To derive an upper bound on the worst-case response time of \(\tau _4\) which is sufficient for the counterexample, we fix the releases of the job segments of \(\tau _4\) and replace the suspension in \(\tau _3\) by execution. This conversion does not decrease the response time of J. We call the new task \(\tau _3^{obl}\) the suspension-oblivious \(\tau _3\) with worst-case execution time \(2+\delta\). If there is some busy interval [x, 0] before 0 (choose the smallest x possible), then we move the release of J to x. This does not change the schedule and only increases the response time of J. Moreover, after this procedure only jobs which are released at or after the release of J can interfere with J. Therefore, we delete all jobs released before the release of J without changing the response time of J.

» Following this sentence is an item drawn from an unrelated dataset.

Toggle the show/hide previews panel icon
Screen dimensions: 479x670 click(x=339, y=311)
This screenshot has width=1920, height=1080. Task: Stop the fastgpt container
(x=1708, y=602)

The remaining analysis is to analyze the worst-case response time of \(\tau _4\) under the interference of three ordinary sporadic tasks \(\tau _1, \tau _2, \tau _3^{obl}\), which can be achieved by adopting the response time analysis in Nelissen et al. (2015). We use the time demand function from Eq. (1) on each segment of J. If a job of \(\tau _3\) interferes with a segment of J, then the worst-case response time of that segment is

$$\begin{aligned} R^*_4(2+\delta )\le 17+\delta \end{aligned}$$

(2)

since \(W^*_{4}(17+\delta , 2+\delta ) = 17+\delta\). If no job of \(\tau _3\) interferes with the segment, then its worst-case response time is

$$\begin{aligned} R^*_4(0) \le 14 \end{aligned}$$

(3)

since \(W^*_{4}(14,0) = 14\). If no job of \(\tau _3\) interferes with J, then J is finished after at most \(R^*_4(0) + 5 + R^*_4(0) \le 33\) time units. If only the first job of \(\tau _3\) interferes with J, then the total worst-case response time is at most \(R^*_4(2+\delta ) + 5 + R^*_4(0) \le 36+\delta\). We note that the second job of \(\tau _3\) can not interfere with J since it is released when J is already finished.